# are pigs ears safe for chihuahuas



## chichilady (Dec 20, 2007)

Has anyone have any experience with giving their chics natural pig ears?
chichilady


----------



## Brodysmom (Jan 8, 2009)

I give them to Brody occasionally. He loves them. Too much really as he gets protective of them and guards them. He really loves them though.


----------



## TLI (Sep 3, 2008)

Mine get them daily, and love them!


----------



## guest185 (Oct 27, 2008)

We give them every other day! Keep them quiet at night!


----------



## Mandy (Jan 16, 2009)

yeah my 2 love them also never had any problems xx


----------



## rocky scotland (Jun 15, 2008)

Rocky doesnt get them, he may just have an overly sensitive tummy but he gets diahorrea after them.


----------



## Chico's Mum (Sep 9, 2008)

No I don't give chico but my friend and I bought in the pet store some for her Pit bull And she went absolutely nuts for it. 

As I read that alot of chi's here goes nuts over it too. i might buy for Chico and give him when he plays nice and not ruff with Lilly (my kitten). That will encourage him.


----------



## michele (Jan 12, 2009)

rocky scotland said:


> Rocky doesnt get them, he may just have an overly sensitive tummy but he gets diahorrea after them.
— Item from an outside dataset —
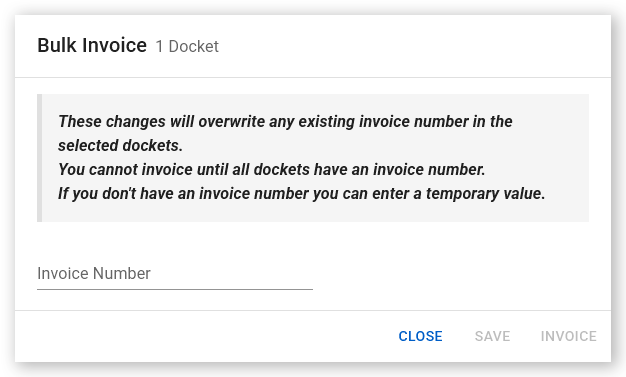Click the Bulk Invoice dialog title
Screen dimensions: 626x377
92,45
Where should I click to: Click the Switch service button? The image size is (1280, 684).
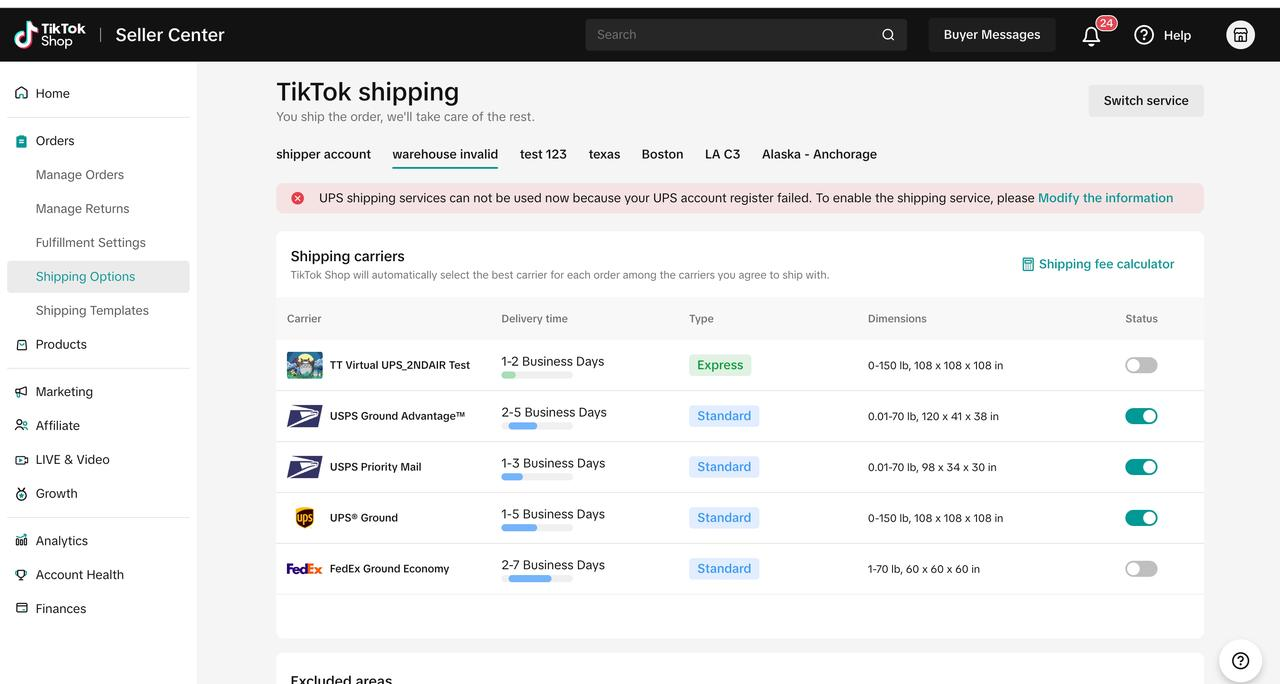coord(1146,100)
 Yes mine also,they tend to make them thirsty as i think they are salty (never tried them myself ) I do give her chews the long cigar shape for 15 mins.


----------



## chichilady (Dec 20, 2007)

Thanks everyone, I plan to give them a try.
wilma


----------



## shawtiee (Feb 4, 2009)

Lola loves them but takes her forever


----------



## sakyurek (Mar 24, 2009)

Mia loves them too but she gets diahorrea after them


----------